START Data records
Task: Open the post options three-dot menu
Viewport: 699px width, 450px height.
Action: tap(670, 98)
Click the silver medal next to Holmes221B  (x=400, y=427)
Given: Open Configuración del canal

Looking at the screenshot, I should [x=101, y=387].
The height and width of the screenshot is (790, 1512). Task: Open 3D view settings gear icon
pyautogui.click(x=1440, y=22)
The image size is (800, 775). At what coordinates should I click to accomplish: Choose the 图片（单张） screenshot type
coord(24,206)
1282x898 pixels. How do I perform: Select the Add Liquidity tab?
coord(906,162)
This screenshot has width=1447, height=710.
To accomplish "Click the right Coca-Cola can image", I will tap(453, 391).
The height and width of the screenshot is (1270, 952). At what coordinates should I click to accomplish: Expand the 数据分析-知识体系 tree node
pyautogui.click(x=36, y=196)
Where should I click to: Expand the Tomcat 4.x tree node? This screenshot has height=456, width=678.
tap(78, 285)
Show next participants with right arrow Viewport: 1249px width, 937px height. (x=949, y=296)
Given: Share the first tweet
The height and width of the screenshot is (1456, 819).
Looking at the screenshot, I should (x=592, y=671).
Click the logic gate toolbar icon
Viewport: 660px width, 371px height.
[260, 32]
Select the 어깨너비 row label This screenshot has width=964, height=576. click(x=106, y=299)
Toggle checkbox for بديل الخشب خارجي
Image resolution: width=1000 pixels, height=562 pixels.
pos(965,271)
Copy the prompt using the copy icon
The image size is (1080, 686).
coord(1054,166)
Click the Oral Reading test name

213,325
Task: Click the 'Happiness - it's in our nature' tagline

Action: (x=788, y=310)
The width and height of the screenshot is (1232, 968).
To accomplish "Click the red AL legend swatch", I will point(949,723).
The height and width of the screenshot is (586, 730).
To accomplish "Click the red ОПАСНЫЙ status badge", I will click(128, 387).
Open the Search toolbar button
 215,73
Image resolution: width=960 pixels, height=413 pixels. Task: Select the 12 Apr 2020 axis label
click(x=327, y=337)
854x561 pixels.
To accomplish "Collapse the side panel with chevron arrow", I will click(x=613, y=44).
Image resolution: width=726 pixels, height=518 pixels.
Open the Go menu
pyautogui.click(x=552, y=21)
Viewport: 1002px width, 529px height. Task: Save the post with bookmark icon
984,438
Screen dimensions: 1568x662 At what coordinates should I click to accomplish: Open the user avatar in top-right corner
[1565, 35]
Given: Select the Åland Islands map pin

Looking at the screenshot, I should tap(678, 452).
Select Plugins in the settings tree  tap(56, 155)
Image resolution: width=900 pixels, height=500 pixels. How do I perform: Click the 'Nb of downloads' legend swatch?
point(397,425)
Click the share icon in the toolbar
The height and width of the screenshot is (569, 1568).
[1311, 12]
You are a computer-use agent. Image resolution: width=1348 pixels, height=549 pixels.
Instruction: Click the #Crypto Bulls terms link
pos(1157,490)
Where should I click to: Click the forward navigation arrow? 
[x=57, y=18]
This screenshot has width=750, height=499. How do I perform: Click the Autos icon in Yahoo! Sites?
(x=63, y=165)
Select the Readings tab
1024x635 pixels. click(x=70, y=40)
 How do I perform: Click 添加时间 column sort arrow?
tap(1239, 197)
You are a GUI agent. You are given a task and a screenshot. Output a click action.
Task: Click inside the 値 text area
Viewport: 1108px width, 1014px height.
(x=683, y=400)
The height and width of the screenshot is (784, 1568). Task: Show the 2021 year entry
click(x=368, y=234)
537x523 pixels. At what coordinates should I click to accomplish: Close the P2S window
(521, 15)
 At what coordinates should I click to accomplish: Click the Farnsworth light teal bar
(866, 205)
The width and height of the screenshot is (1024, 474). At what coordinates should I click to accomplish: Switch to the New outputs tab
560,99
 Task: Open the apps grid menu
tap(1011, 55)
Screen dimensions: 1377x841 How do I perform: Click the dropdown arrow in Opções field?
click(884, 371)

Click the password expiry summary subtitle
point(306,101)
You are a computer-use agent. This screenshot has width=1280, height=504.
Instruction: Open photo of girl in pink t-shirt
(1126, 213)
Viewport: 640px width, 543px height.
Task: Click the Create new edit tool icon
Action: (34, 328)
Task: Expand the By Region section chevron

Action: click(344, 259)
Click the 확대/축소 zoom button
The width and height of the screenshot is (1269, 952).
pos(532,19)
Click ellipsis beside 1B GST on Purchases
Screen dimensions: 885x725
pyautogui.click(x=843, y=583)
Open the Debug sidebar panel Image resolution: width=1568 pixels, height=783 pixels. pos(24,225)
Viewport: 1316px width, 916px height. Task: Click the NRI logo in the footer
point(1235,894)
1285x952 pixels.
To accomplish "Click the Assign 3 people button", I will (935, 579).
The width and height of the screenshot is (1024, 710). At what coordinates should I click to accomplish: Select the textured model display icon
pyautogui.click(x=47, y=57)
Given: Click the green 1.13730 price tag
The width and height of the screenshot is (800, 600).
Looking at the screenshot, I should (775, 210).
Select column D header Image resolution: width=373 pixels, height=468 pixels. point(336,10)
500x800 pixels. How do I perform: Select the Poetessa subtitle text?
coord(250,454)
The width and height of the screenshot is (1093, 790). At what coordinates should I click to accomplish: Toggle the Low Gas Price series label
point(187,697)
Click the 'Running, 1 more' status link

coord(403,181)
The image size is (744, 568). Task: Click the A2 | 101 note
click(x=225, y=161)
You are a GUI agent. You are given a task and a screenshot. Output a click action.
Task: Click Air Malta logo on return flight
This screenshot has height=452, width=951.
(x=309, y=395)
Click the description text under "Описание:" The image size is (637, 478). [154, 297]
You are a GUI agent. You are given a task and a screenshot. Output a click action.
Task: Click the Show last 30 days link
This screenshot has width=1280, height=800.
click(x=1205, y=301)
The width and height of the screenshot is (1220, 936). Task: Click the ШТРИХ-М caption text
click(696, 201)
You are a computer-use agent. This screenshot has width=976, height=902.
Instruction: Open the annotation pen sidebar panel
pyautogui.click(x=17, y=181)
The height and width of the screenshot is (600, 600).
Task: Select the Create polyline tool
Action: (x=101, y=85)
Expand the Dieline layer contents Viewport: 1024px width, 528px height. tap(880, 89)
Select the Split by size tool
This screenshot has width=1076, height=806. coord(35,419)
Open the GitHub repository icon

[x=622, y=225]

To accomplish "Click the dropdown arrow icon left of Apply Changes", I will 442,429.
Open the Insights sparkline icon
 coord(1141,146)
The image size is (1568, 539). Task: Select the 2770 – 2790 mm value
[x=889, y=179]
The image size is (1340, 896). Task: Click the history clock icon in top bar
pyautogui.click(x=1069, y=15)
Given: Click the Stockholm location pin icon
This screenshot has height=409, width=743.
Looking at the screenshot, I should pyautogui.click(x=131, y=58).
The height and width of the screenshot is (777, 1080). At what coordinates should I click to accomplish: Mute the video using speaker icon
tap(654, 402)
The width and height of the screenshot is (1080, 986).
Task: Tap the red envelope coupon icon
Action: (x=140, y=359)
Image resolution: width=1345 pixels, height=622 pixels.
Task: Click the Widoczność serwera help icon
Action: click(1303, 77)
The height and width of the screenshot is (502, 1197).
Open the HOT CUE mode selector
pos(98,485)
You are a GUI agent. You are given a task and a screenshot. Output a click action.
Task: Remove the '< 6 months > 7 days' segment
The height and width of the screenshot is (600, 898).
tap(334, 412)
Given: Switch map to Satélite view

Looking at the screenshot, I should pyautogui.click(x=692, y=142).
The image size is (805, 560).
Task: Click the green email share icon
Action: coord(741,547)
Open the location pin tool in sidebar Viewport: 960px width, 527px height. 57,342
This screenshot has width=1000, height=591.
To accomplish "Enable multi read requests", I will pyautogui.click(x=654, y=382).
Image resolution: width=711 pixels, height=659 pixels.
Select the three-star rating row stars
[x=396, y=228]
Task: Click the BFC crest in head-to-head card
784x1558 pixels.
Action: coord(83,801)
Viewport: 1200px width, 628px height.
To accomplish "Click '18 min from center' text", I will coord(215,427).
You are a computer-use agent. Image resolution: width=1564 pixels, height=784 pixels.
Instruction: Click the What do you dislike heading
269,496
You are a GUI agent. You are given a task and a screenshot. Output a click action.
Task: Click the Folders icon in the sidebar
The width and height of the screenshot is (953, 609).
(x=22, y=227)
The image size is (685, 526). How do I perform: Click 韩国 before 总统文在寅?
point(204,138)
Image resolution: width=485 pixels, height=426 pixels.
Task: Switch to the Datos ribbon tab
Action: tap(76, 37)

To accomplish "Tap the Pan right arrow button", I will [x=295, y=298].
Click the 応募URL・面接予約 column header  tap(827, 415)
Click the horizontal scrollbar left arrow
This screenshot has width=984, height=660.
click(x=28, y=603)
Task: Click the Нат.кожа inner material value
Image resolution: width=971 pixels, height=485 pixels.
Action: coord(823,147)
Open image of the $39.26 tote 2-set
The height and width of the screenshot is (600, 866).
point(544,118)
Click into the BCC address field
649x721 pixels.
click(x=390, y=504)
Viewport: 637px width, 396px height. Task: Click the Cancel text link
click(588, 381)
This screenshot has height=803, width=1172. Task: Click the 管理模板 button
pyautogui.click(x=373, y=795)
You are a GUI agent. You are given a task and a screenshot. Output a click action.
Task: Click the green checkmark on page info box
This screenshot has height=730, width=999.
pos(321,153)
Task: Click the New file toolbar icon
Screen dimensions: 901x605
END Data records
• The problem:
Some of the data mentions "computer". Copy every line where it does.

• Final answer:
You are a computer-use agent. Image resolution: width=1348 pixels, height=549 pixels.
You are a computer-use agent. This screenshot has width=1280, height=504.
You are a computer-use agent. This screenshot has width=976, height=902.
You are a computer-use agent. Image resolution: width=1564 pixels, height=784 pixels.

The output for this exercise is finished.